Quadro giurisprudenziale in ordine al reato di trattamento illecito dei dati personali in materia di violazione delle disposizioni del Codice della privacy (GDPR):
Cassazione penale sez. III, 19/06/2019, n.43534:
È configurabile il trattamento illecito di dati personali nell’ipotesi in cui taluno, anche solo per un breve lasso di tempo, posta su siti porno fotomontaggi realizzati a partire da foto di sue conoscenti, prelevate da Facebook, a nulla rilevando che si è trattato di una “bravata”. La Cassazione ha confermato la condanna per l’imputato per violazione della privacy di ben 17 ragazze, nonostante avessero tutte rimesso la querela per diffamazione a seguito di uno spontaneo risarcimento di 1.300 euro ciascuna da parte del ricorrente. Per la Corte l’indiscutibile attentato all’onorabilità delle persone inconsapevolmente interessate dal fotomontaggio e l’assenza del loro consenso all’utilizzo della propria immagine sono alla base del reato previsto dall’articolo 167 del codice Privacy.
Cassazione penale sez. III, 13/03/2019, n.20013:
L’art. 167, comma 2, d.lg. n. 196/2003 punisce colui che, al fine di trarre per sé o per altri profitto o arrechi danno all’interessato, procede all’illecito trattamento di dati personali.. Quanto al danno della persona offesa, la disposizione normativa non pone alcuna precisazione, potendo quindi concretizzarsi in qualsiasi pregiudizio giuridicamente rilevante per il soggetto passivo (nella specie, l’imputato, nella qualità di dipendente bancario, aveva proceduto al trattamento dei dati personali di un soggetto, concernenti la situazione patrimoniale in relazione al suo indebitamento con la banca e la divulgazione dei dati sarebbe stata finalizzata a reperire sul mercato possibili acquirenti per una tenuta, evidenziandosi così il profitto, vòlto a consentire alla banca stessa di soddisfare il credito vantato nei confronti del suddetto soggetto e recuperare così la situazione di scoperto. Nel caso in esame, il danno si era sostanziato non solo nel ‘vulnus’ al nome dell’azienda in cui il colpevole lavorava, ma anche nella rappresentazione ad altri soggetti, terzi, della possibilità di acquisto ad un prezzo inferiore al suo valore commerciale della tenuta a fronte dell’indebitamento del proprietario).

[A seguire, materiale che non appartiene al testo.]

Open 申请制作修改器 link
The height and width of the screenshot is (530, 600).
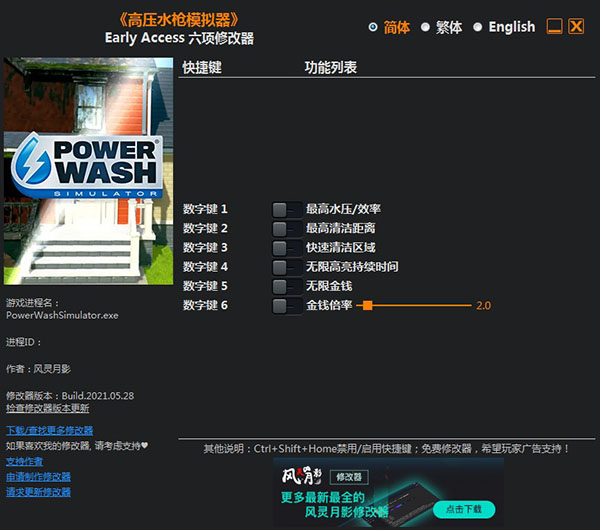(x=38, y=477)
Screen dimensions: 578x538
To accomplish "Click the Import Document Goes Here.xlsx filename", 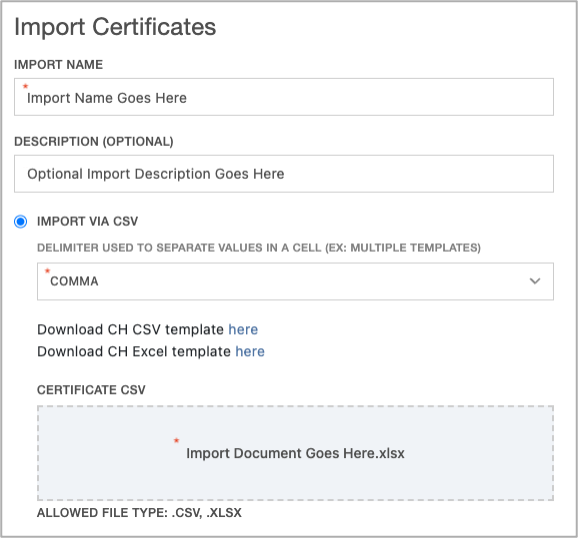I will pyautogui.click(x=295, y=453).
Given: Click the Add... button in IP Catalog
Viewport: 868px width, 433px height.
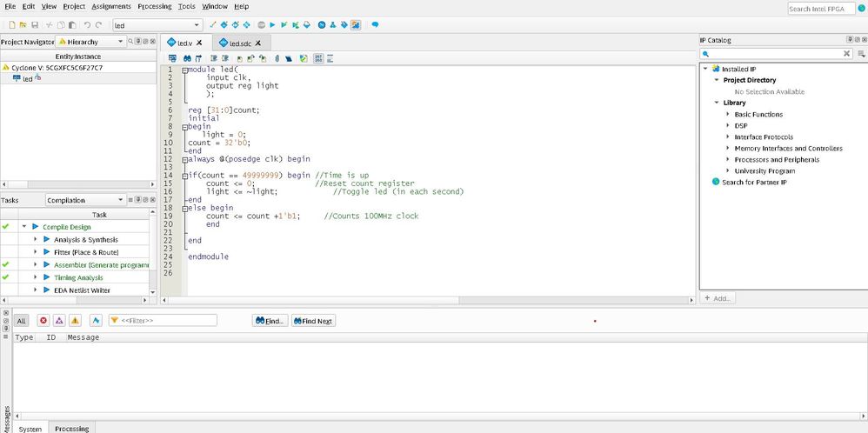Looking at the screenshot, I should coord(718,298).
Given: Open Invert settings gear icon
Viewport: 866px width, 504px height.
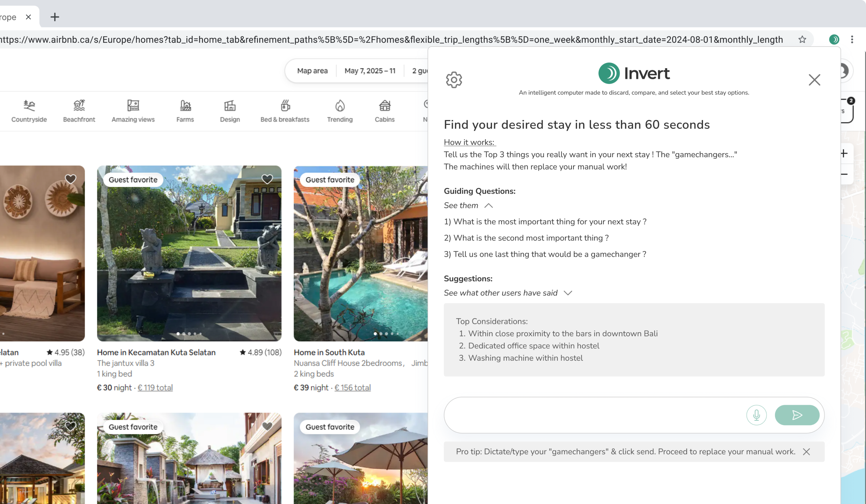Looking at the screenshot, I should 454,80.
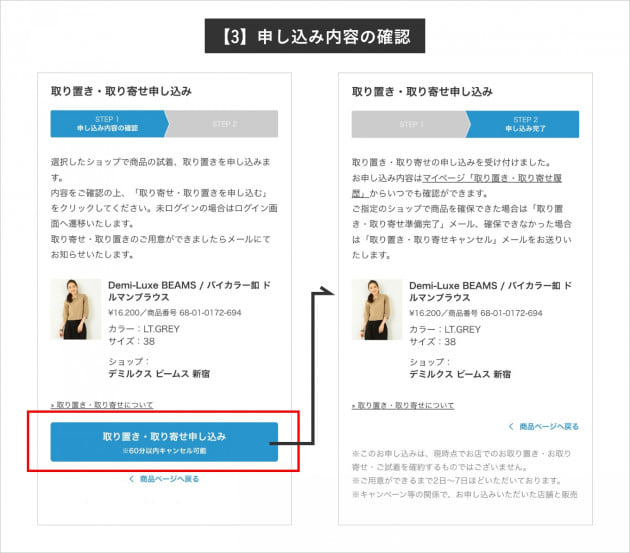Click 商品ページへ戻る link in left panel
630x553 pixels.
pos(168,479)
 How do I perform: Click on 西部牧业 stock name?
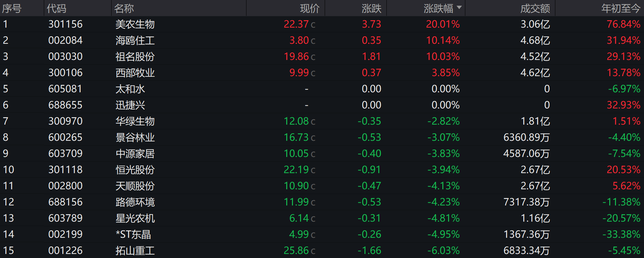point(135,73)
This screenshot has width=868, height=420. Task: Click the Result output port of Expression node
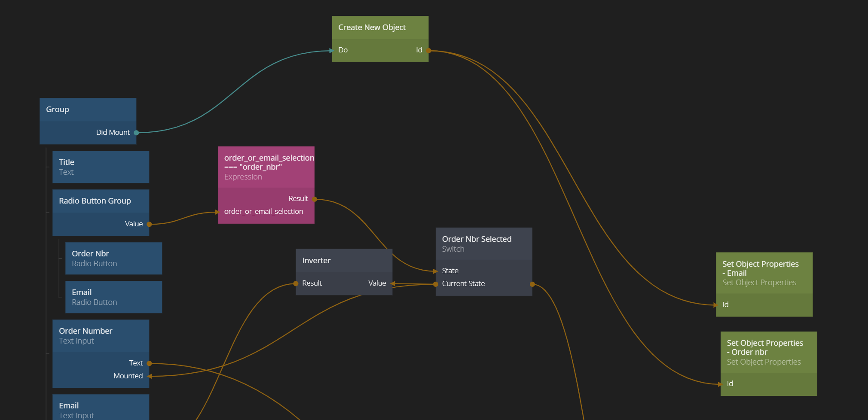[315, 199]
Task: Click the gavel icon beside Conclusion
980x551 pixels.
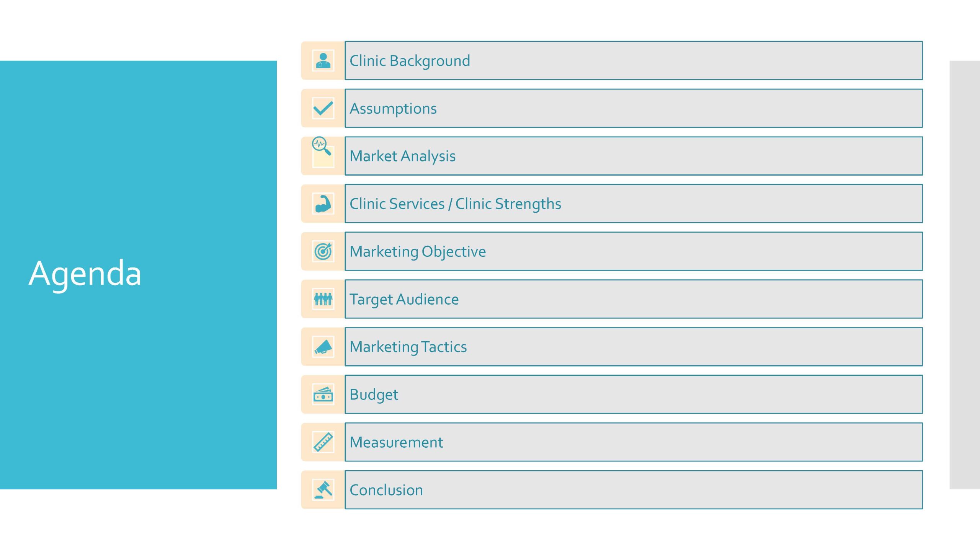Action: click(323, 490)
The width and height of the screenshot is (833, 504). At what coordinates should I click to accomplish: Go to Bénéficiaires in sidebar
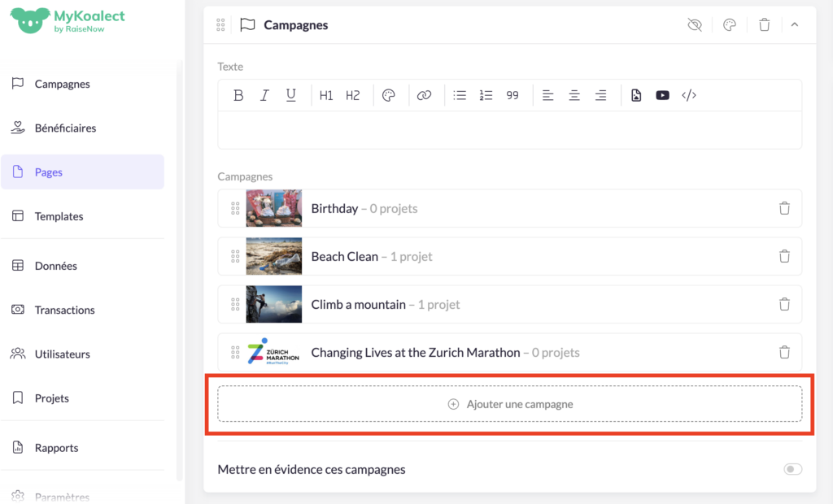click(x=65, y=128)
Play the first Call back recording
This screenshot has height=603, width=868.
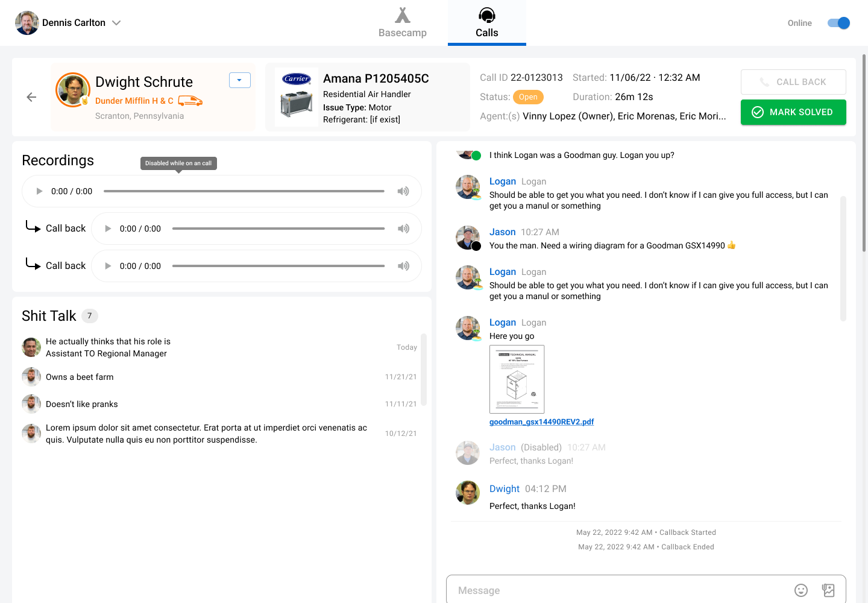click(x=109, y=229)
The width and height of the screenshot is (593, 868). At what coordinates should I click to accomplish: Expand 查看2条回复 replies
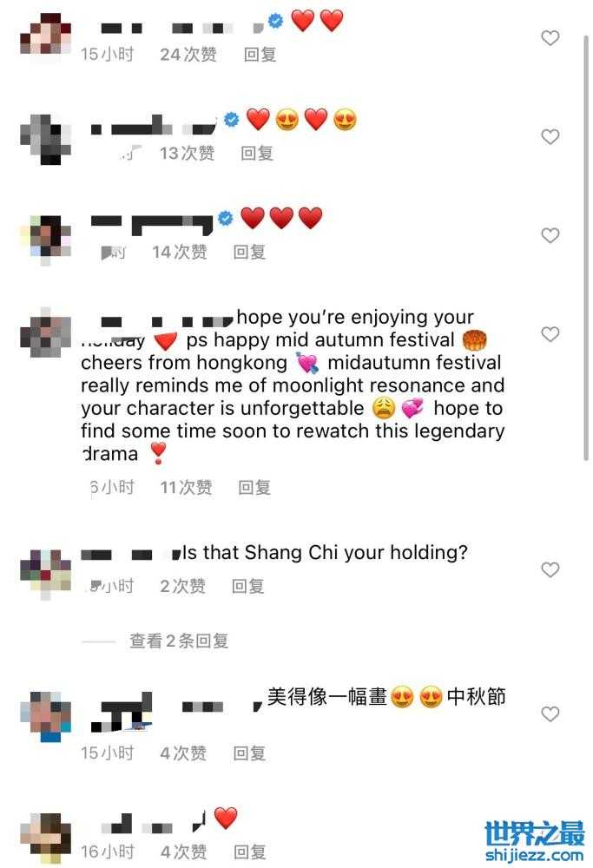178,641
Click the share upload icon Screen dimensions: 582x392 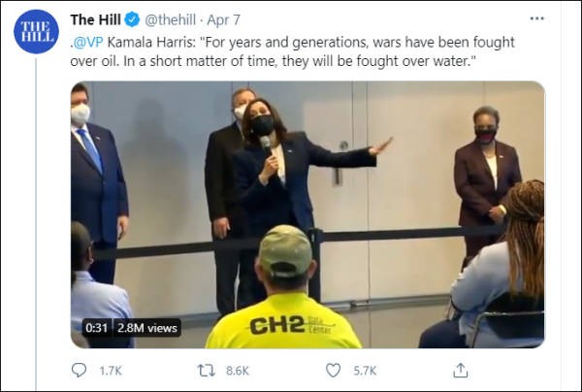point(461,370)
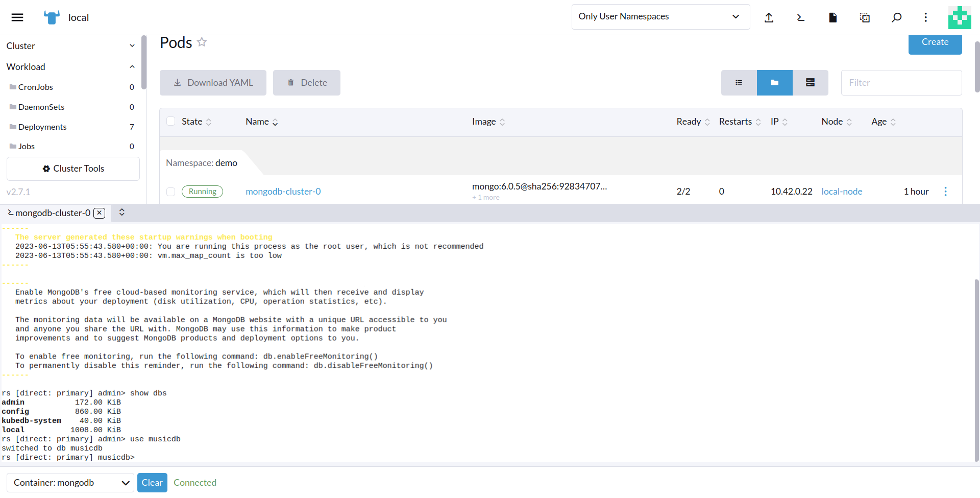
Task: Open the Container: mongodb selector
Action: pyautogui.click(x=70, y=483)
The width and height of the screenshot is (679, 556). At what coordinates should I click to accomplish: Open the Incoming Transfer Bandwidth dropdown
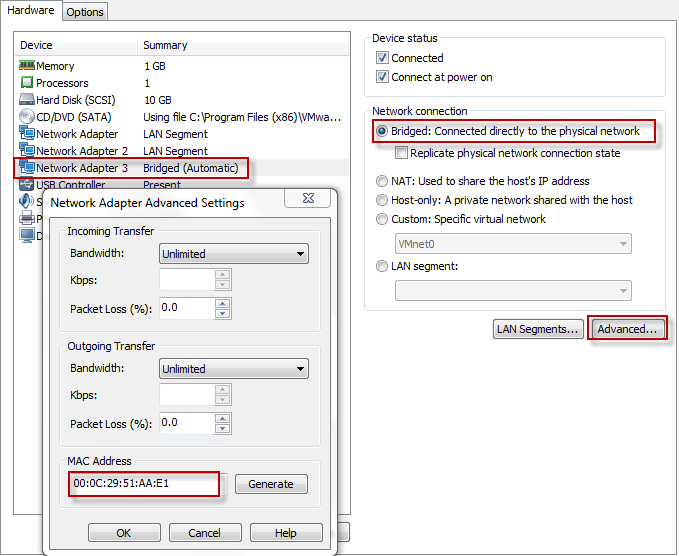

Cassazione penale sez. III, 07/02/2017, n.29549:
Nel reato di trattamento illecito di dati personali previsto dall’art. 167 del D.Lgs. n. 196 del 2003 il nocumento è costituito dal pregiudizio, anche di natura non patrimoniale subito dalla persona cui si riferiscono i dati quale conseguenza dell’illecito trattamento. (Nella specie, la Suprema Corte ha ritenuto “nocumento” la propalazione da parte dell’indagato di informazioni relative alla vita sessuale della persona offesa alla sua nuova compagna).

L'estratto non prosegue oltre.